> [任务说明 A]: 下文讲的是用 Prometheus 监控 Docker 容器。其中以“cAdvisor 将容器统计信息”开头的那一段，改写得更简短些，保留主要事实。

■ ■ ■ ■

Prometheus监控docker容器
cAdvisor 将容器统计信息公开为 Prometheus 指标。默认情况下, 这些指标在/metrics HTTP 端点下提供。可以通过设置-prometheus_endpoint 命令行标志来自定义此端点。 要使用 Prometheus 监控 cAdvisor, 只需在 Prometheus 中配置一个或多个作业, 这些作业会 在该指标端点处刮取相关的 cAdvisor 流程.
1 启动cAdvisor容器
docker run \
--volume=/:/rootfs:ro \
--volume=/var/run:/var/run:ro \--volume=/sys:/sys:ro \
--volume=/var/lib/docker/:/var/lib/docker:ro \
--volume=/dev/disk/:/dev/disk:ro \
--publish=8080:8080 \
--detach=true \
--name=cadvisor \
google/cadvisor:latest
验证采集的指标
curl http://172.16.0.8:8080/metrics
常用的一些容器监控项(根据cadvisor获取的指标promQL计算): 容器 CPU 使用率: sum(irate(container_cpu_usage_seconds_total{image!=""}[1m])) without (cpu) 查询容器内存使用量(单位: 字节) : container_memory_usage_bytes{image!=""} 查询容器网络接收量速率(单位: 字节/秒) :sum(rate(container_network_receive_bytes_total{image!=""}[1m])) without (interface) 查询容器网络传输量速率(单位: 字节/秒) : sum(rate(container_network_transmit_bytes_total{image!=""}[1m])) without (interface) 查询容器文件系统读取速率(单位: 字节/秒) : sum(rate(container_fs_reads_bytes_total{image!=""}[1m])) without (device) 查询容器文件系统写入速率(单位: 字节/秒) : sum(rate(container_fs_writes_bytes_total{image!=""}[1m])) without (device)
2 prometheus增加docker监控
- job_name: 'docker'
static_configs:
- targets: ['172.16.0.8:8080']
重启prometheus服务
3 Grafana dashboard
导入docker监控模板,dashboard Id:193
4 添加告警规则
- alert: ContainerKilled
expr: time() - container_last_seen > 60
for: 0m
labels:
severity: warning
annotations:
summary: Container killed (instance {{ $labels.instance }})

■ ■ ■ ■

> [任务说明 B]: 逐字照录条目中从含有“Task: Click the Get-MgDeviceAppMgtMobileAppRelationship”的那一行起，直到条目末尾的各行，首尾两端都包括在内。

界面元素记录:
■ ■ ■ ■

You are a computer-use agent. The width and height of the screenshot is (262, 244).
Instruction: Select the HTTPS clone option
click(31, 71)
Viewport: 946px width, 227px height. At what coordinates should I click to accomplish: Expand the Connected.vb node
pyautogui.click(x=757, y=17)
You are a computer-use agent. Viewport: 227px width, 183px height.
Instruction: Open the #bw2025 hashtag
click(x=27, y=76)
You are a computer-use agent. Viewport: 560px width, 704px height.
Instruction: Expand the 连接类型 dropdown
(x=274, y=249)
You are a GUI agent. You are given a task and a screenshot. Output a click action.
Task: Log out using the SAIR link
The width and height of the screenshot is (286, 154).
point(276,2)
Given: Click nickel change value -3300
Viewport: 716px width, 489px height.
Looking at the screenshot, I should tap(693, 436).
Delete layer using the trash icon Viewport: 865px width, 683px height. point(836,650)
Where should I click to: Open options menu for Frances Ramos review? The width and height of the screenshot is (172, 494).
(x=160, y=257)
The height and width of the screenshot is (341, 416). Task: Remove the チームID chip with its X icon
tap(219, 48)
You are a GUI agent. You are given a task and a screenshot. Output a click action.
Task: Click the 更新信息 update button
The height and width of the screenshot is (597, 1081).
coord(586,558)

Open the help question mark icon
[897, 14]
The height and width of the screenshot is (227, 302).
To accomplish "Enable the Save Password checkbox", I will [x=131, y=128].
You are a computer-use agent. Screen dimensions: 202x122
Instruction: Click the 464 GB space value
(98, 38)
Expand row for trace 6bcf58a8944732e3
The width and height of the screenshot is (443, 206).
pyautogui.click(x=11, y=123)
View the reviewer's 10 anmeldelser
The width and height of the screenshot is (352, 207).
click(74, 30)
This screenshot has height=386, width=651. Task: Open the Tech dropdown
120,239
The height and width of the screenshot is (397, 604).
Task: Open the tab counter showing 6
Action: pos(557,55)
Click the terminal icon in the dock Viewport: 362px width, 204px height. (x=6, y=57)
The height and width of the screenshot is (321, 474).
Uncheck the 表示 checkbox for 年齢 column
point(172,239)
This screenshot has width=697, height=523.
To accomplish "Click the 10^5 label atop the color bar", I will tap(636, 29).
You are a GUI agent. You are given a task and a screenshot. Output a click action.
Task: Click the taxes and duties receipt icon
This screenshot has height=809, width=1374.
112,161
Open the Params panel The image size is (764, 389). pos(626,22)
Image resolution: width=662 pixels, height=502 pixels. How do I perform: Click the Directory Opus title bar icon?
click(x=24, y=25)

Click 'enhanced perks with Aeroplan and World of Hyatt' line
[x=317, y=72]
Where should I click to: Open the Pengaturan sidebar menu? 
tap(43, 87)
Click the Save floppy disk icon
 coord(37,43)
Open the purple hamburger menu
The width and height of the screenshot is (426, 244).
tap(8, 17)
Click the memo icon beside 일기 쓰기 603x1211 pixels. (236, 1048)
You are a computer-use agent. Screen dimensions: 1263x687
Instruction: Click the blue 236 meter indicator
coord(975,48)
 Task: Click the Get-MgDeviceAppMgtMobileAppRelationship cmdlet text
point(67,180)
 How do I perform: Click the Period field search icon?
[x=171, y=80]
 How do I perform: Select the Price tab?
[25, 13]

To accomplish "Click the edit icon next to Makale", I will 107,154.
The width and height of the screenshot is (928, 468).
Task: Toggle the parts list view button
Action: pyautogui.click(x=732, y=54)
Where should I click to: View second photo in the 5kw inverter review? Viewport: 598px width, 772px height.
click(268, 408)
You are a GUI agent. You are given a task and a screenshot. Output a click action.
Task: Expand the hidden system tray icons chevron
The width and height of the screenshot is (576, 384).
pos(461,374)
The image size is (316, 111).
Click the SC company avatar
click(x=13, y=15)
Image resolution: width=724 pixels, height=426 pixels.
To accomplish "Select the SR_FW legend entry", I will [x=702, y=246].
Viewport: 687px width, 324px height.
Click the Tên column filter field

■ ■ ■ ■

> [参考解答 A]: cAdvisor 把容器统计信息作为 Prometheus 指标公开，默认放在 /metrics HTTP 端点下，可用 -prometheus_endpoint 命令行标志自定义该端点。要用 Prometheus 监控 cAdvisor，只需在 Prometheus 中配置一个或多个作业，到该端点刮取相关的 cAdvisor 流程。

> [参考解答 B]:
 Task: Click the Get-MgDeviceAppMgtMobileAppRelationship cmdlet text
point(67,180)
 How do I perform: Click the Period field search icon?
[x=171, y=80]
 How do I perform: Select the Price tab?
[25, 13]

To accomplish "Click the edit icon next to Makale", I will 107,154.
The width and height of the screenshot is (928, 468).
Task: Toggle the parts list view button
Action: pyautogui.click(x=732, y=54)
Where should I click to: View second photo in the 5kw inverter review? Viewport: 598px width, 772px height.
click(268, 408)
You are a GUI agent. You are given a task and a screenshot. Output a click action.
Task: Expand the hidden system tray icons chevron
The width and height of the screenshot is (576, 384).
pos(461,374)
The image size is (316, 111).
Click the SC company avatar
click(x=13, y=15)
Image resolution: width=724 pixels, height=426 pixels.
To accomplish "Select the SR_FW legend entry", I will [x=702, y=246].
Viewport: 687px width, 324px height.
Click the Tên column filter field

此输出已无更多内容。